→ **WHAT TO WORK ON**
Copy out, word for word, the lines of the listing below from its very first line through the line containing "The height and", with both of those lines included.

→ **ENTRIES SUPPLIED**
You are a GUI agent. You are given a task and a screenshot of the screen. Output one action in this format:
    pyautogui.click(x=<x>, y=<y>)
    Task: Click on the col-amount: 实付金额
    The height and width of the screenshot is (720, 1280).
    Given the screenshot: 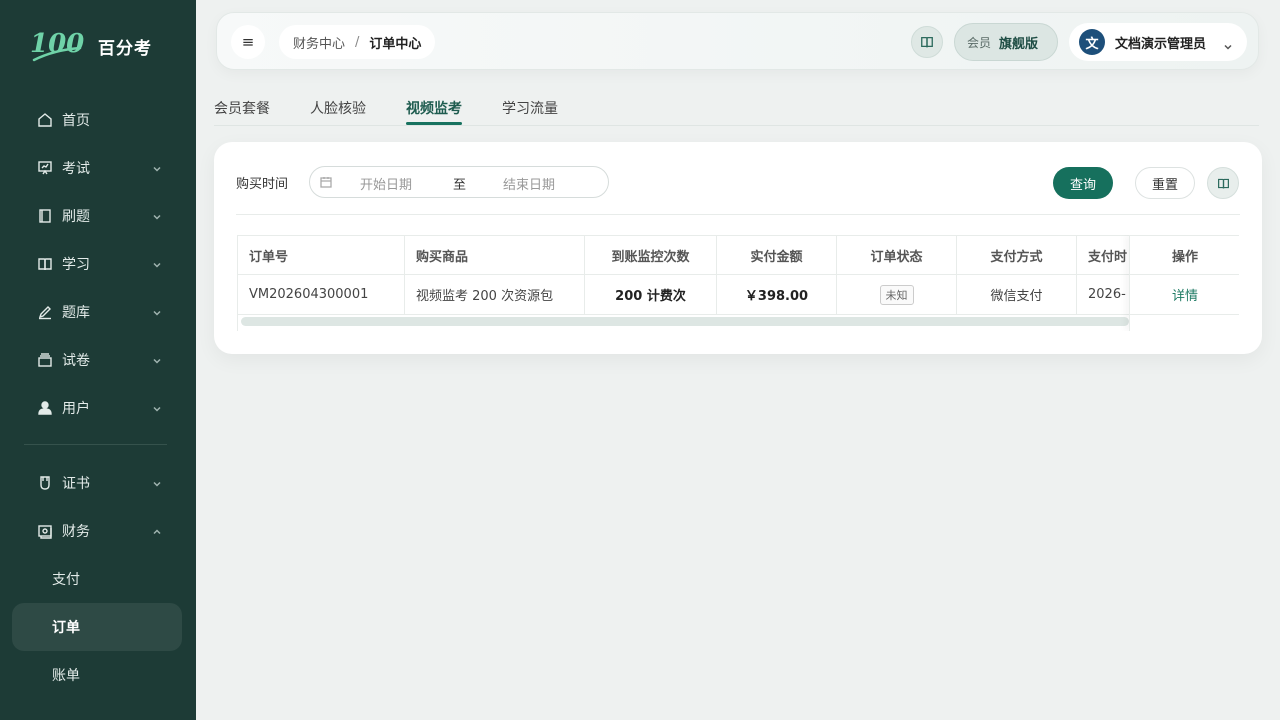 What is the action you would take?
    pyautogui.click(x=777, y=256)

→ **REPLY TO THE TASK**
You are a GUI agent. You are given a task and a screenshot of the screen. Output one action in this format:
    pyautogui.click(x=<x>, y=<y>)
    Task: Click on the col-amount: 实付金额
    The height and width of the screenshot is (720, 1280).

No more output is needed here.